Angle Orthodontist | 1997
Alan A. Lowe; M. Murat Özbek; Keisuke Miyamoto; Eung-Kwon Pae; John A. Fleetham
Obstructive sleep apnea (OSA) is caused by repeated obstruction of the upper airway during sleep. The purpose of this study was to test the relative contributions of specific demographic and cephalometric measurements to OSA severity. Demographic, cephalometric, and overnight polysomnographic records of 291 male OSA patients and 49 male nonapneic snorers were evaluated. A partial least squares (PLS) analysis was used for statistical evaluation. The results revealed that the predictive powers of obesity and neck size variables for OSA severity were higher than the cephalometric variables used in this study. Compared with other cephalometric characteristics, an extended and forward natural head posture, lower hyoid bone position, increased soft palate and tongue dimensions, and decreased nasopharyngeal and velopharyngeal airway dimensions had relatively higher associations with OSA severity.
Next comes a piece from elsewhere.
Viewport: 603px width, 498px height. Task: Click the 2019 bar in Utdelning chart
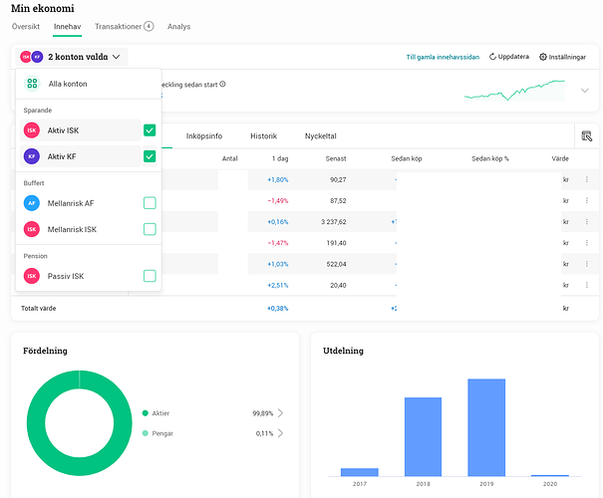click(486, 426)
The respiratory disturbance index (RDI) was the OSA outcome variable that was best explained by the demographic and cephalometric predictor variables. We conclude that the PLS analysis can successfully summarize the correlations between a large number of variables, and that obesity, neck size, and certain cephalometric measurements may be used together to evaluate OSA severity.